Giovanni Nannelli

Personal information
- Date of birth: 17 February 2000 (age 25)
- Place of birth: Empoli, Italy
- Height: 1.74 m (5 ft 9 in)
- Position: Winger

Team information
- Current team: Chievo

Youth career
- 0000–2019: Fiorentina

Senior career*
- Years: Team / Apps / (Gls)
- 2019–2021: Lucchese / 57 / (5)
- 2021–2024: Cesena / 6 / (0)
- 2022: → Montevarchi (loan) / 3 / (0)
- 2022–2023: → Fermana (loan) / 14 / (0)
- 2024–: Chievo / 0 / (0)

= Giovanni Nannelli =

Italian footballer (born 2000)

Giovanni Nannelli (born 17 February 2000) is an Italian professional footballer who plays as a winger for club Chievo.

==Club career==
Born in Empoli, Nannelli started his career in Fiorentina youth sector.

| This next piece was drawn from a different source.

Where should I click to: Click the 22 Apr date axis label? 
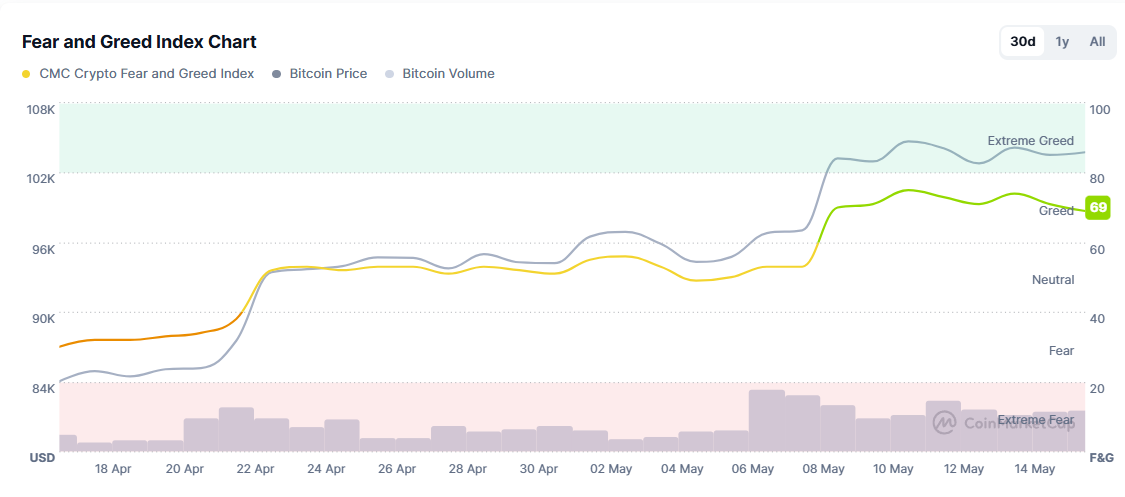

In 2019 he joined Lucchese, on Serie D, he made his senior debut this season and won the promotion to Serie C. Nannelli made his professional debut on 27 September 2020 against Pergolettese.

On 19 July 2021, he signed for Serie C club Cesena.

On 29 January 2022, he moved on loan to Montevarchi. On 1 September 2022, Nannelli was loaned by Fermana.